I’m not going to get into an argument about the semantics of “typical”, but the second claim states as factual something that is just plain wrong.
Fact is that L4Linux, the first port of Linux to L4, did map all Linux processes to L4 threads, and scheduled them by the L4 scheduler. It must be kept in mind that the purpose of that work wasn’t to champion a particular approach to Linux para-virtualization on L4, it was to demonstrate that high-performance systems on top of (real) microkernels are possible (and it succeeded at that).
OK Linux, our para-virtualized Linux on OKL4, specifically doesn’t do what is claimed in the above quote. In fact, Wombat, our first para-virtualized Linux, specifically scheduled virtual machines, and let the guest OS manage (schedule etc) its processes, as you’d expect it from a virtual machine. In other words, Wombat apps were scheduled according to Linux scheduling policies, not L4 policies. This has been clearly described in the literature.
However, I have also explained that in the embedded space, this is precisely a shortcoming of virtual machines. The reason is that embedded systems are highly-integrated systems and the two-level scheduling approach that is inherent in virtualization cannot appropriately deal with such global resources as the CPU. The VirtualLogix authors would be well advised to read that paper, as they don’t seem to understand this, given the following quote from their paper: “[In a CE device] there is usually little need for a tight integration between applications running in each environment.” I hate to tell you guys, but there are a lot of devices out there that are in fact tightly integrated. And some use OKL4’s high-performance IPC mechanisms to achieve that!
“Within a micro-kernel, there is no other way to communicate between threads running in different tasks of a guest OS than use microkernel IPC.”
This is just stunning nonsense! Where did they get that from? Did Chorus really not support shared memory? Whatever, in one of the early L4 papers, Liedtke describes in detail L4’s approach to memory mappings. It’s an extremely elegant and powerful model that gives you everything you need. Check the literature, guys!
Device drivers: The paper creates the impression that a microkernel forces you to run device drivers as native microkernel applications.
This is indeed the most secure model, as drivers are isolated and the rest of the system is protected from (at least some of) their bugs. In fact, high-performance user-level device drivers were pioneered by L4. But who says that you can’t use a guest OS’s native driver, and leave them inside that guest if you wish?

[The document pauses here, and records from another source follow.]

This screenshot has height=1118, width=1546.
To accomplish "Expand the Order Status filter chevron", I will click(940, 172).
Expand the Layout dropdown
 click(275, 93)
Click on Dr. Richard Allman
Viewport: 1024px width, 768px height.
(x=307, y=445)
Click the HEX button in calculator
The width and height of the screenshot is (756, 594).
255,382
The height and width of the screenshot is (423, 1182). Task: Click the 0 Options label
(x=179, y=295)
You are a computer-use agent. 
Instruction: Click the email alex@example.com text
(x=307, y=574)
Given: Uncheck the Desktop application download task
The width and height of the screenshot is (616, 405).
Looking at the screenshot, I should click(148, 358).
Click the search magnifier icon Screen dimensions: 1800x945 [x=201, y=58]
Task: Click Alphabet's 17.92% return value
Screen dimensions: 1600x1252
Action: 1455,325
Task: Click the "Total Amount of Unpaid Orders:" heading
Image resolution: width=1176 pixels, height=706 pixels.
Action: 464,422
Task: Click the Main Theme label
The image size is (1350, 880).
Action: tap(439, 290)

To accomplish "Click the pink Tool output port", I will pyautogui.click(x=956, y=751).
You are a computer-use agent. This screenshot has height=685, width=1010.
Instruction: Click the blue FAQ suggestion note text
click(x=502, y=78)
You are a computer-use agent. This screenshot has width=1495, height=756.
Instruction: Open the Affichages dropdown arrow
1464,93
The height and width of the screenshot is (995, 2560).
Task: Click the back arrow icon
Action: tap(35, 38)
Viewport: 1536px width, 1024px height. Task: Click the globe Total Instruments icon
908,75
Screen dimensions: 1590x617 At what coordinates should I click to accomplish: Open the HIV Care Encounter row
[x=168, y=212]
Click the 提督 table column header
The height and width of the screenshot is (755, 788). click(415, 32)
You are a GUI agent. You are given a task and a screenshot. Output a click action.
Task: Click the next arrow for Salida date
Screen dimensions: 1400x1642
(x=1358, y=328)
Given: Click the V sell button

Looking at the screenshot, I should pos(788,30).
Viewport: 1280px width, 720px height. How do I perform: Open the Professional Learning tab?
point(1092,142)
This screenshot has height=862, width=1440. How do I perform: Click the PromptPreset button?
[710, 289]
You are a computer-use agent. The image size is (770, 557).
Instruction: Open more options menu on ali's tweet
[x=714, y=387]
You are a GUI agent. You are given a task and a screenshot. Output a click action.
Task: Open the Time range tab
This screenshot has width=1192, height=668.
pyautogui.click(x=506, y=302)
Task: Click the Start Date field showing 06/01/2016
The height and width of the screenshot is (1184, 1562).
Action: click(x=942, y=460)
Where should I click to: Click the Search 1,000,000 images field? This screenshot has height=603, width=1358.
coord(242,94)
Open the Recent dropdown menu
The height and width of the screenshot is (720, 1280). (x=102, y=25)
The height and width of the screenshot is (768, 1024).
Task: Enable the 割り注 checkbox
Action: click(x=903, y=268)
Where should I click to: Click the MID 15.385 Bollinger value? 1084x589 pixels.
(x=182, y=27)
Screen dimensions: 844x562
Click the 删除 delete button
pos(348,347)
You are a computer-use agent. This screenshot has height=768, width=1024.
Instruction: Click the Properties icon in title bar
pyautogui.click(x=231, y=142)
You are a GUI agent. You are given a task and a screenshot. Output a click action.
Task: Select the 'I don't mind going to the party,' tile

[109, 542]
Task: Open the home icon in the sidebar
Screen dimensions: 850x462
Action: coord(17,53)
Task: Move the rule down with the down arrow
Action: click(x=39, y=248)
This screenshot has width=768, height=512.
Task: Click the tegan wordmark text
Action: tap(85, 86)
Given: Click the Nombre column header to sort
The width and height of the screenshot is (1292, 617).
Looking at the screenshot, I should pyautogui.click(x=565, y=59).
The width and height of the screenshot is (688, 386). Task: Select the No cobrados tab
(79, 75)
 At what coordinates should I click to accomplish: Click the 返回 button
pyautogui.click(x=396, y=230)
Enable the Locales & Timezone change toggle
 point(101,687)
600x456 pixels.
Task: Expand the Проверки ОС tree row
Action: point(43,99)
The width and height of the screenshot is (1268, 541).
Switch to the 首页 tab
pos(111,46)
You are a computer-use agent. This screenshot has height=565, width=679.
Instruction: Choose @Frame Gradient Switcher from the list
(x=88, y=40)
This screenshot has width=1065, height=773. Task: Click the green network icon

In fact, that is specifically supported by OKL4, but implies that you trust that guest with the device. If you worry about security, you should minimise your trusted computing base. And this means not trusting a 200,000-or-more LOC guest.
There’s more, but going through every single erroneous statement would be way too boring, so I focussed on the main ones. Just don’t think that everything I didn’t address is correct…
The bottom line is that almost everything written about microkernels in that paper is wrong. It may apply to (thoroughly discredited) first-generation microkernels, but it doesn’t apply to OKL4. The authors of that paper violated a basic rule: don’t generalise from one instance to all. There are rotten apples, but that doesn’t mean all apples are rotten. Every kid over the age of five understands that.
There’s more entertainment value in that paper, stay tuned.
Dear all, I’m Diego.
1. I would like to ask you about the crazy idea to implement the IPC in a kind of run time support making it out of the kernel. is that approach wrong?. Do you know some examples? and have some one thought about that?. someone can tell me why it is not possible to think about such kind of solution.
IPC, as done in L4, is simply a context switch with a payload. It’s already the minimum of what has to be in the kernel. You can’t take that functionality out, unless you have no protection at all (i.e. no security).